Material for the task
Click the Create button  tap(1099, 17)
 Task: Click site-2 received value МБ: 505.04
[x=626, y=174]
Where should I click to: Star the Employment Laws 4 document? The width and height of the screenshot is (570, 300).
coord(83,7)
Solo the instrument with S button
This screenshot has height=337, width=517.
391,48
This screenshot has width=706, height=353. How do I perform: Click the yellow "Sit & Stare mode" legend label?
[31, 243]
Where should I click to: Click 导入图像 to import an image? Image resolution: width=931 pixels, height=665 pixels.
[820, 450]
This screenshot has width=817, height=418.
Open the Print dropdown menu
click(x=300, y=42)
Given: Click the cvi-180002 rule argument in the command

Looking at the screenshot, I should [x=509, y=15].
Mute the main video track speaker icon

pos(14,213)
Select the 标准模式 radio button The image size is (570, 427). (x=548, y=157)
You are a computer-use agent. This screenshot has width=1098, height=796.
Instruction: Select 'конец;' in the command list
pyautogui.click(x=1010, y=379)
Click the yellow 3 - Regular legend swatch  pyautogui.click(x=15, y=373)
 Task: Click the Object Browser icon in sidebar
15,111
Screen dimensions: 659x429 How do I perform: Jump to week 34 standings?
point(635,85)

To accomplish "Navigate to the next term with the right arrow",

Try it
What you return must match the data word for word.

Problem solution
Click the Create button  tap(1099, 17)
 Task: Click site-2 received value МБ: 505.04
[x=626, y=174]
Where should I click to: Star the Employment Laws 4 document? The width and height of the screenshot is (570, 300).
coord(83,7)
Solo the instrument with S button
This screenshot has height=337, width=517.
391,48
This screenshot has width=706, height=353. How do I perform: Click the yellow "Sit & Stare mode" legend label?
[31, 243]
Where should I click to: Click 导入图像 to import an image? Image resolution: width=931 pixels, height=665 pixels.
[820, 450]
This screenshot has width=817, height=418.
Open the Print dropdown menu
click(x=300, y=42)
Given: Click the cvi-180002 rule argument in the command

Looking at the screenshot, I should [x=509, y=15].
Mute the main video track speaker icon

pos(14,213)
Select the 标准模式 radio button The image size is (570, 427). (x=548, y=157)
You are a computer-use agent. This screenshot has width=1098, height=796.
Instruction: Select 'конец;' in the command list
pyautogui.click(x=1010, y=379)
Click the yellow 3 - Regular legend swatch  pyautogui.click(x=15, y=373)
 Task: Click the Object Browser icon in sidebar
15,111
Screen dimensions: 659x429 How do I perform: Jump to week 34 standings?
point(635,85)

To accomplish "Navigate to the next term with the right arrow",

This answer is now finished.